>>>
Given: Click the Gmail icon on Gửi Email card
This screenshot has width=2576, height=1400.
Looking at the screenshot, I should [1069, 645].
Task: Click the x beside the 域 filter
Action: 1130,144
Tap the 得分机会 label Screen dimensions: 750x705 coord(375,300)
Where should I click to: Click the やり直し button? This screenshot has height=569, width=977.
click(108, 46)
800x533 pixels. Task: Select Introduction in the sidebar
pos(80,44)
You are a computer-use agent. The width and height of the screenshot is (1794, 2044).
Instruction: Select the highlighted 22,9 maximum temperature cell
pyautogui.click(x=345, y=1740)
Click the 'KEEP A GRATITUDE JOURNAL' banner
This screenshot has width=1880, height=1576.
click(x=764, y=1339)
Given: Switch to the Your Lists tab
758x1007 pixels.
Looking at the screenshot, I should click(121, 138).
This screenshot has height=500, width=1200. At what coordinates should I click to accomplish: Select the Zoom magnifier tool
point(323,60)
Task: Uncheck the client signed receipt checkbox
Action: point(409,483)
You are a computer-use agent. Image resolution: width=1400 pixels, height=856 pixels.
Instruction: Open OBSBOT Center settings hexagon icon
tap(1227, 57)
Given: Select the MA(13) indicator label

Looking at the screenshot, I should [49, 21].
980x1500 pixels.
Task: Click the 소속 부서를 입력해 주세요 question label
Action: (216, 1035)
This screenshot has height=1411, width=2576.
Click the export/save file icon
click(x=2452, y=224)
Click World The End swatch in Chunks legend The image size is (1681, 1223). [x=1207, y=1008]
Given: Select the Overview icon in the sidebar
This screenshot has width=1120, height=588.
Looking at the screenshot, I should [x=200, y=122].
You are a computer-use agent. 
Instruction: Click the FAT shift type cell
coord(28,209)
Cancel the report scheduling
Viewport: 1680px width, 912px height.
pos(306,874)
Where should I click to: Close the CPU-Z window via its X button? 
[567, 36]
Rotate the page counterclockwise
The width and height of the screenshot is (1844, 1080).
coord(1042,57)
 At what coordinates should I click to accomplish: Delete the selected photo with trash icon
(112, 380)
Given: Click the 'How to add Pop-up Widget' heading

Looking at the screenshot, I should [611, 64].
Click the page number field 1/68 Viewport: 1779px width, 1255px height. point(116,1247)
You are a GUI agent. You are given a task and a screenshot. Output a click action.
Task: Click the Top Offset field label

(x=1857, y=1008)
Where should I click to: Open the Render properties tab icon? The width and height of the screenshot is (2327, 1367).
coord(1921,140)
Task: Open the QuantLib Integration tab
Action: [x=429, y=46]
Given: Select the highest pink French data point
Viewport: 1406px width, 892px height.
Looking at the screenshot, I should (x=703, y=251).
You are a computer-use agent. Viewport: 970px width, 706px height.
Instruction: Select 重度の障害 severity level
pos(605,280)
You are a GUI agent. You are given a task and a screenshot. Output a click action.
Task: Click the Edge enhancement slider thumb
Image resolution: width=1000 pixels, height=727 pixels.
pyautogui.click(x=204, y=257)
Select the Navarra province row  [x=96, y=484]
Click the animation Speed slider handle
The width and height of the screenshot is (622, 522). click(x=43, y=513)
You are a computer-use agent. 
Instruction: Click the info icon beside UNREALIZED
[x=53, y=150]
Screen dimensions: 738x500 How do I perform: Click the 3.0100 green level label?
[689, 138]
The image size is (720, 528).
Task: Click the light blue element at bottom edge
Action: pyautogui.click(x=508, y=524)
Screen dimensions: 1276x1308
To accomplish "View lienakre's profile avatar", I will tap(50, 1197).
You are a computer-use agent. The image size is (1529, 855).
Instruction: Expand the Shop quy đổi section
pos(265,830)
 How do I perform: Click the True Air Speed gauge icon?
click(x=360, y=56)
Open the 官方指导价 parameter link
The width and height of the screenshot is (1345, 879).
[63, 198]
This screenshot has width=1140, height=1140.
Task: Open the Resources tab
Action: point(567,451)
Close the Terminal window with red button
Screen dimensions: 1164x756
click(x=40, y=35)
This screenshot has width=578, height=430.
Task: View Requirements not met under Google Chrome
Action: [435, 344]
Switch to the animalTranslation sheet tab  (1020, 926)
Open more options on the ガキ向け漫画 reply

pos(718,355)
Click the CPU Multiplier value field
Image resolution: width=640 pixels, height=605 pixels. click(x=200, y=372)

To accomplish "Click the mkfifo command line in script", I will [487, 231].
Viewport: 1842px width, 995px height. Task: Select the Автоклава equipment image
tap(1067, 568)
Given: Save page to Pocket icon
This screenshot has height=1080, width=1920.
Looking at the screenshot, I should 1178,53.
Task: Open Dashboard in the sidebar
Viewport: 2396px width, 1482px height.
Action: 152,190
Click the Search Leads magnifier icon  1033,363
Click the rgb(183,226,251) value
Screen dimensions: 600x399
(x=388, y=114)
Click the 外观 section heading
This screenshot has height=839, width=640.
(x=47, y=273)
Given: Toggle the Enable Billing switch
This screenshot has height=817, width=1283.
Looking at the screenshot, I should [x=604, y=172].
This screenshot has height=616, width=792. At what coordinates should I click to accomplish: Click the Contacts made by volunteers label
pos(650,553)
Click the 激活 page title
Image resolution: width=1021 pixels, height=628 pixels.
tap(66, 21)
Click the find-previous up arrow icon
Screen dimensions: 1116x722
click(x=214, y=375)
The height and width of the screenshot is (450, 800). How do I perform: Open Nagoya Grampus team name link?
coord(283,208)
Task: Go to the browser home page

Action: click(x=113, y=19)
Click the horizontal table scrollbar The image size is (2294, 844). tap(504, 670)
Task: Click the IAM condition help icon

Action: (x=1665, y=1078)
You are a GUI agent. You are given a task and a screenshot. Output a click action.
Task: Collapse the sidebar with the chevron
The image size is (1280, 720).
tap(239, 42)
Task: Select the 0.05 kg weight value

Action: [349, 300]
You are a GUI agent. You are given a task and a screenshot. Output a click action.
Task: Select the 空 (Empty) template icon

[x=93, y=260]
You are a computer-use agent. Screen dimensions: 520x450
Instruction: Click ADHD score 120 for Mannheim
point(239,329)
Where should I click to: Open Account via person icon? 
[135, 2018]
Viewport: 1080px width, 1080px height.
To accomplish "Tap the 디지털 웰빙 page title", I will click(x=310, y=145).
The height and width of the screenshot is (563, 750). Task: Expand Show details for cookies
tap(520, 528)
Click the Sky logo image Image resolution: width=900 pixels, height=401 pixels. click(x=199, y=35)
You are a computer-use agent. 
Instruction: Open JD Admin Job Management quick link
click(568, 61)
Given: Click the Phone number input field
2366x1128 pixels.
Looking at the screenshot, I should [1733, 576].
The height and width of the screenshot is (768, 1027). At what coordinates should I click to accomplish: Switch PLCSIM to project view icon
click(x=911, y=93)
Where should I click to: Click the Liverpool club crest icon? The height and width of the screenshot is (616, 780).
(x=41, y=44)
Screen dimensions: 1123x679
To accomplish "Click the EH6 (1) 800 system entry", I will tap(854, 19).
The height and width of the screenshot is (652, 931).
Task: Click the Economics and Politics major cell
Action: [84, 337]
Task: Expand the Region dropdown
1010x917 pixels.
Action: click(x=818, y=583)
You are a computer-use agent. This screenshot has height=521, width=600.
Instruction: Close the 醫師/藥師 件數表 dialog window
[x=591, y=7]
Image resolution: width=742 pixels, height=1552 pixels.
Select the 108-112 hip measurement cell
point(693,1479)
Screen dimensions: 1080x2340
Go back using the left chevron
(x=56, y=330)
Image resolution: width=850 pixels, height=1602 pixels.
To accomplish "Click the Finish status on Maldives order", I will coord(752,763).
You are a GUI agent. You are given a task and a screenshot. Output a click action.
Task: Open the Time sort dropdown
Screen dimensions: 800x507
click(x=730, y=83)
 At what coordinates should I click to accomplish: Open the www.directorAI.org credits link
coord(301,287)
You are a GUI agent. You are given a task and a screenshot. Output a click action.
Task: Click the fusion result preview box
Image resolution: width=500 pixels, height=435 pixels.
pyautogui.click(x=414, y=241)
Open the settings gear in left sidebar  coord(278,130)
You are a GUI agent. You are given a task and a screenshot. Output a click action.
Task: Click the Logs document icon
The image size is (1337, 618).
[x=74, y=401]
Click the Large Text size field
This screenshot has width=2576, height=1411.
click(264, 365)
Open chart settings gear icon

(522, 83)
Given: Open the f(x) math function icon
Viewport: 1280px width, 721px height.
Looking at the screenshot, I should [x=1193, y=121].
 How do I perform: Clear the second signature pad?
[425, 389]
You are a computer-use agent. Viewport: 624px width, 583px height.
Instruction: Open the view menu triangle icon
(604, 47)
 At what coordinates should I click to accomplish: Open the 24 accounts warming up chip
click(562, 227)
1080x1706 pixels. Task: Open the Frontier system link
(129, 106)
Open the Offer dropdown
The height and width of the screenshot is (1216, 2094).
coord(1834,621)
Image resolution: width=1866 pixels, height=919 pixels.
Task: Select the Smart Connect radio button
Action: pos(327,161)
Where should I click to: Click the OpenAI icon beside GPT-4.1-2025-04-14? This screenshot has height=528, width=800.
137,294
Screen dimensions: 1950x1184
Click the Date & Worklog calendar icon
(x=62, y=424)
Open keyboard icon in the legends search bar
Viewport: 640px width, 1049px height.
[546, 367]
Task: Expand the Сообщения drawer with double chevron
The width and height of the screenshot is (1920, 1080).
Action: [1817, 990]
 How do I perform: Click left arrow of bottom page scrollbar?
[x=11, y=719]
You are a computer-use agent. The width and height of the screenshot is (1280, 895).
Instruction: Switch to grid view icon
<<<
*To do:* Render the data as a Markdown table with the columns No. and Text, starting at the line that contains "Where should I click to: Click the Liverpool" and ending at the line that contains "click(x=730, y=83)". Number each row and leave out blank lines.

*Exercise answer:*
| No. | Text |
|---|---|
| 1 | Where should I click to: Click the Liverpool club crest icon? The height and width of the screenshot is (616, 780). |
| 2 | (x=41, y=44) |
| 3 | Screen dimensions: 1123x679 |
| 4 | To accomplish "Click the EH6 (1) 800 system entry", I will tap(854, 19). |
| 5 | The height and width of the screenshot is (652, 931). |
| 6 | Task: Click the Economics and Politics major cell |
| 7 | Action: [84, 337] |
| 8 | Task: Expand the Region dropdown |
| 9 | 1010x917 pixels. |
| 10 | Action: click(x=818, y=583) |
| 11 | You are a computer-use agent. This screenshot has height=521, width=600. |
| 12 | Instruction: Close the 醫師/藥師 件數表 dialog window |
| 13 | [x=591, y=7] |
| 14 | Image resolution: width=742 pixels, height=1552 pixels. |
| 15 | Select the 108-112 hip measurement cell |
| 16 | point(693,1479) |
| 17 | Screen dimensions: 1080x2340 |
| 18 | Go back using the left chevron |
| 19 | (x=56, y=330) |
| 20 | Image resolution: width=850 pixels, height=1602 pixels. |
| 21 | To accomplish "Click the Finish status on Maldives order", I will coord(752,763). |
| 22 | You are a GUI agent. You are given a task and a screenshot. Output a click action. |
| 23 | Task: Open the Time sort dropdown |
| 24 | Screen dimensions: 800x507 |
| 25 | click(x=730, y=83) |